Problem to work on - Copy out exactly, and only, the lines from the one containing "The image size is (749, 439)." through the end of the entries. No pictures.
Records provided Start Marker
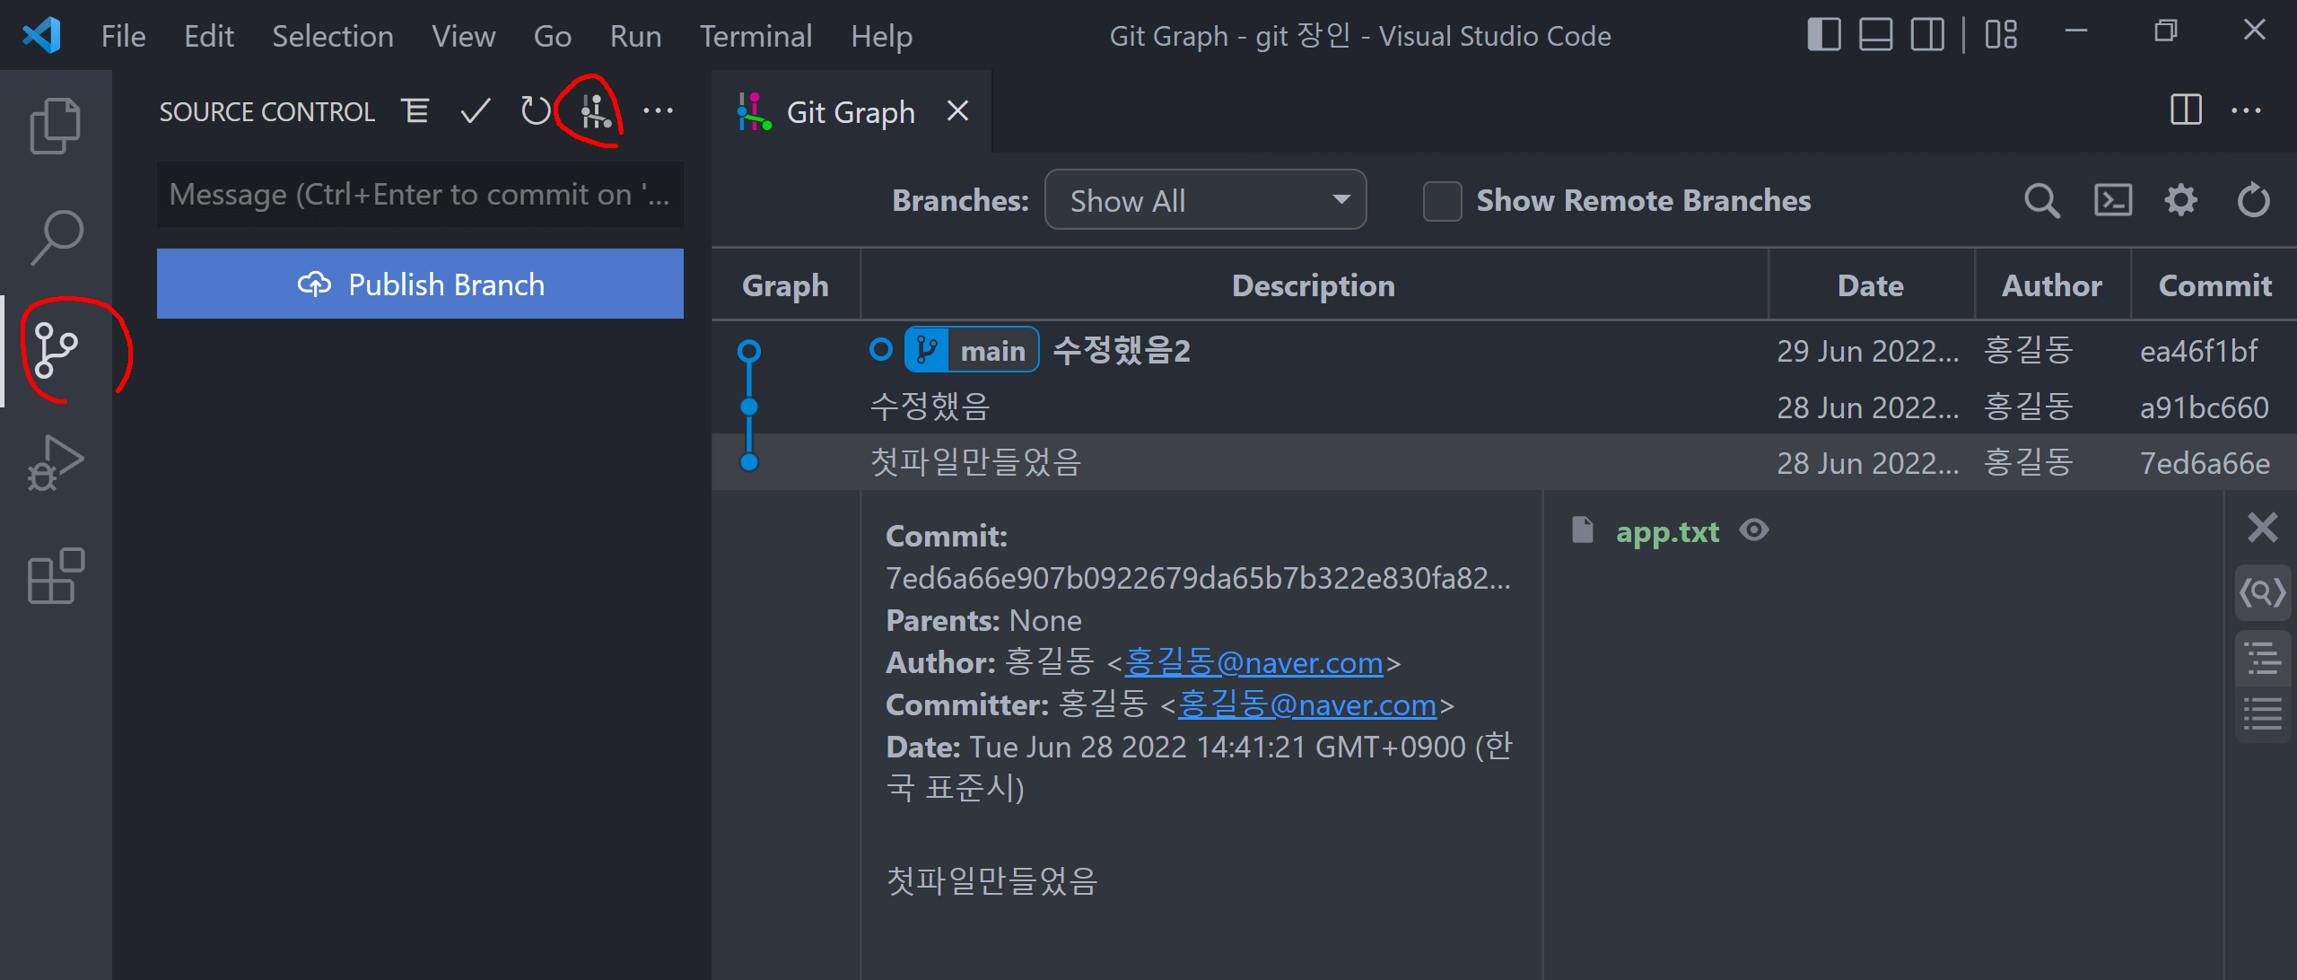Click the author email link
The image size is (2297, 980).
pos(1253,663)
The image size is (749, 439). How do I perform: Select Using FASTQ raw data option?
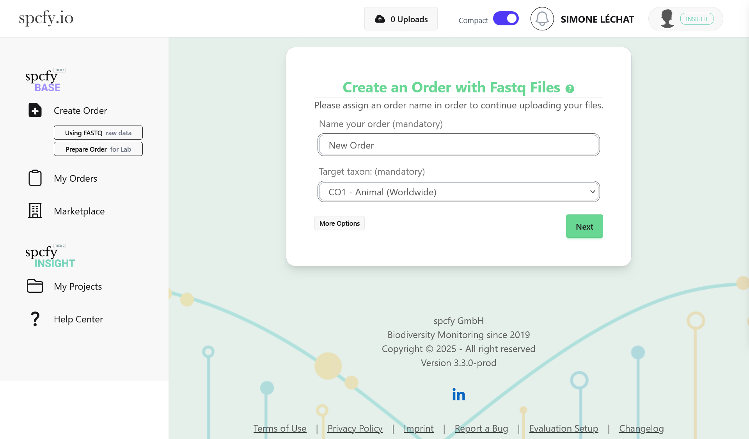[x=98, y=133]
Records provided End Marker
Task answer -
The image size is (749, 439). How do I perform: Select Using FASTQ raw data option?
[x=98, y=133]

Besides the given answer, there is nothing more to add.